Note that this straightforward solution is also a solution to other problems. (1) Still with the PCS, the length of the sequences may need to be increased to satisfy a constraint on the FFT length. For example, if the FFT length must be a power of two and if one code period corresponds to 4000 samples, applying directly zero-padding on both incoming and local sequences to get sequences of 4096 samples will result in losses (in general, the zeros will not be inserted at the same position inside the received and local codes; see [10] for more details). To avoid these losses, at least two code periods should be observed in the incoming or local signal. In the previous example, the incoming sequence would thus be composed of 8000 signal samples padded with 192 zeros, whereas the local code would be composed of 4000 samples padded with 4192 zeros. (2) With another acquisition method known as double block zero padding (DBZP) [11, 12], the incoming signal and the local code are cut in small portions and the correlations are computed on these small portions. However, in order to compute correctly the correlation, each portion of the local code is padded with zeros and correlated with two consecutive portions of the incoming signal, as in the straightforward solution.

※

▶ STATED EXERCISE:
Answer these questions about the passage on acquisition methods:
(a) In the power-of-two example, how many zeros are added to the incoming sequence of 8000 signal samples?
(b) What does the abbreviation DBZP stand for?
(c) In DBZP, with how many consecutive portions of the incoming signal is each zero-padded portion of the local code correlated?

▶ RECORDS PROVIDED:

※

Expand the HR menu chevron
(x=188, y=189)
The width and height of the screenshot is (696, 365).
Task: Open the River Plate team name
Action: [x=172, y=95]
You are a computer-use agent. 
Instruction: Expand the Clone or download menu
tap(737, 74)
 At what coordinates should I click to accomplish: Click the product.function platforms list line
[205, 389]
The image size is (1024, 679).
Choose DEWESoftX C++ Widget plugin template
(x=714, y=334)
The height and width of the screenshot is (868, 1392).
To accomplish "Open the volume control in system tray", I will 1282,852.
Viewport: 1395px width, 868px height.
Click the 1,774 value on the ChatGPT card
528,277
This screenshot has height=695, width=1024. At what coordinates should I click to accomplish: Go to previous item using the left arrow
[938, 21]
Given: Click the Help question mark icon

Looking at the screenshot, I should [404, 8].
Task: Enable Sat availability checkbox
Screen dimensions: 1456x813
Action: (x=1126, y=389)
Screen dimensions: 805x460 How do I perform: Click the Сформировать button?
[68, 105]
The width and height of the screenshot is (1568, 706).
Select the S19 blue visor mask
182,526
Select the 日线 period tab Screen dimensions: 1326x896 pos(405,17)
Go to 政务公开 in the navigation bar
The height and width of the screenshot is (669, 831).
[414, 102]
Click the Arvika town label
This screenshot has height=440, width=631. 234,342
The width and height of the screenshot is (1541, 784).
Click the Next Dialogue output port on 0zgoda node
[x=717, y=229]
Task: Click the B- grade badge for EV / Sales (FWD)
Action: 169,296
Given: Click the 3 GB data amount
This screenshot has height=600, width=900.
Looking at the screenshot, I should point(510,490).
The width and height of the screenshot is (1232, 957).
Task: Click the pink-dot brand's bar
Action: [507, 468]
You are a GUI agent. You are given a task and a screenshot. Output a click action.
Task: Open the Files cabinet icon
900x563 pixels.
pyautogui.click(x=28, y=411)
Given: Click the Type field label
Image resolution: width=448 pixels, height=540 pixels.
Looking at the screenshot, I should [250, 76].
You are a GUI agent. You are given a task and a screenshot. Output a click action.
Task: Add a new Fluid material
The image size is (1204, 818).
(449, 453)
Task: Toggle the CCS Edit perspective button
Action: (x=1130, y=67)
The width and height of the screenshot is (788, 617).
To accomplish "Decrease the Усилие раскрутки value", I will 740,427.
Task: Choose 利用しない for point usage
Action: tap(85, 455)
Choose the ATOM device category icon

※

▶ THE RESPONSE:
(a) 192 zeros
(b) Double block zero padding
(c) Two